§ **Tarefas a cumprir**:
a - Extraia do excerto para leitura o trecho que começa em "Um mês após a" e vai até "ricos do petróleo.", inclusive.
b - Que clubes o excerto para leitura apresenta como comprados?

Um mês após a final do Mundial, outra nação do Golfo Pérsico reuniu estrelas do futebol e os olhares do planeta. O desporto-rei, o "kurat alqadam", já virou divertimento de milionários?
Se Cristo esteve na origem da ideia de Karl Marx que a religião era o ópio do povo, substituída no século XX pelo futebol como droga entorpecente da população, aquilo a que ontem se assistiu torna-se difícil de definir. Dir-se-ia que foi mais do que os conceitos de "soft power" e "sportswashing" a que recorrem a Arábia Saudita e demais estados totalitários do Golfo Pérsico para "amaciar" o planeta, sobretudo o lado Ocidental, em relação às atrocidades ali cometidas. Como se depois da falcoaria, das corridas de dromedários, de motos ou de automóveis também o futebol - o "kurat alqadam", como dizem naquelas latitudes - fosse apenas mais uma opção no rodízio de brinquedos dos meninos ricos do petróleo.
Comprados Manchester City, PSG, Newcastle, Aston Villa, Sheffield United e patrocinadas outras "praças fortes" europeias como Arsenal, Barcelona ou Benfica, o que restaria? Que tal, um mês após o Mundial do Catar que tanta indignação fez correr, juntar Ronaldo, Messi, Neymar e Mbappé? Milhões testemunharam a satisfação de Turki Al-Sheikh e Nasser Al-Khelaifi, árabe e catari, numa Riade bem mais distante do que os 34 anos que a separam daquela outra onde a seleção portuguesa de Sub-20 espantou o planeta da bola e se sagrou campeã mundial, plena de epopeia e de razões para o povo rejubilar. E ao contrário do "ópio" ontem servido, que um dia destes afastará o povo. Até Marx concordaria.

§ **Registos de dados**:
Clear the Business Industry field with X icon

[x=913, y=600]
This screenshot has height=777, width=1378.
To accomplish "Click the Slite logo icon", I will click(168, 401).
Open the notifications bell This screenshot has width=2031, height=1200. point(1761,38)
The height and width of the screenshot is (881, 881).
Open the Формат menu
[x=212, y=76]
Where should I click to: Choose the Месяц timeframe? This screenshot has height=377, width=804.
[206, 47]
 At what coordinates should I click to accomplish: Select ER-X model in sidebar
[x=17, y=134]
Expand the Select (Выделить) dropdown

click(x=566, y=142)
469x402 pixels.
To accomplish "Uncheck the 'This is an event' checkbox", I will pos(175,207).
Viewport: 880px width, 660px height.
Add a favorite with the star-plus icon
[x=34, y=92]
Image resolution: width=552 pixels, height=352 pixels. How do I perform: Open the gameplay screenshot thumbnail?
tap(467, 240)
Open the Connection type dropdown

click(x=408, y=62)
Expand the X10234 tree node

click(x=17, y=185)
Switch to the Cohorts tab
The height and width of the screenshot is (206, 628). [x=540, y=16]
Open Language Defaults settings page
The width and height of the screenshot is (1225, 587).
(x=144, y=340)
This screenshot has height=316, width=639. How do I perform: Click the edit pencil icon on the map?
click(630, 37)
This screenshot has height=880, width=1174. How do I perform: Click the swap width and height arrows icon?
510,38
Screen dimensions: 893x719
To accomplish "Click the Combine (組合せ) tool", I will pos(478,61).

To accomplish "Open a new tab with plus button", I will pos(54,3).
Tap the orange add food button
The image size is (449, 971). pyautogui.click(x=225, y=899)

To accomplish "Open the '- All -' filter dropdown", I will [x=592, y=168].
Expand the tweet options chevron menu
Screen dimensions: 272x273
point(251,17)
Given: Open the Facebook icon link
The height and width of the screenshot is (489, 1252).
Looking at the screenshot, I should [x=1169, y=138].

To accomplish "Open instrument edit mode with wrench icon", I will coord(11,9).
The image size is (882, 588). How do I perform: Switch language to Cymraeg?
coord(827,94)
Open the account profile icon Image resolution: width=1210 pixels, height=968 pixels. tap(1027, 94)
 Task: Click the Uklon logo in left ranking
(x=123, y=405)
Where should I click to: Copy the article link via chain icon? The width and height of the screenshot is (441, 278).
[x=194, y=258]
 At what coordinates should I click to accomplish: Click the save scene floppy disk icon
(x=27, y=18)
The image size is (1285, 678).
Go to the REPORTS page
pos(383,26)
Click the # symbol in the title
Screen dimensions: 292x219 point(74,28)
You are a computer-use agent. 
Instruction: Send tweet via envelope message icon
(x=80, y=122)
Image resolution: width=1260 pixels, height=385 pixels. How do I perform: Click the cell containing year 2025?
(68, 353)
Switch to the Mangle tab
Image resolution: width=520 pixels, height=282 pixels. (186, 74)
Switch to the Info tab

§ **Lista de soluções**:
a -
Um mês após a final do Mundial, outra nação do Golfo Pérsico reuniu estrelas do futebol e os olhares do planeta. O desporto-rei, o "kurat alqadam", já virou divertimento de milionários?
Se Cristo esteve na origem da ideia de Karl Marx que a religião era o ópio do povo, substituída no século XX pelo futebol como droga entorpecente da população, aquilo a que ontem se assistiu torna-se difícil de definir. Dir-se-ia que foi mais do que os conceitos de "soft power" e "sportswashing" a que recorrem a Arábia Saudita e demais estados totalitários do Golfo Pérsico para "amaciar" o planeta, sobretudo o lado Ocidental, em relação às atrocidades ali cometidas. Como se depois da falcoaria, das corridas de dromedários, de motos ou de automóveis também o futebol - o "kurat alqadam", como dizem naquelas latitudes - fosse apenas mais uma opção no rodízio de brinquedos dos meninos ricos do petróleo.

b - Manchester City, PSG, Newcastle, Aston Villa e Sheffield United.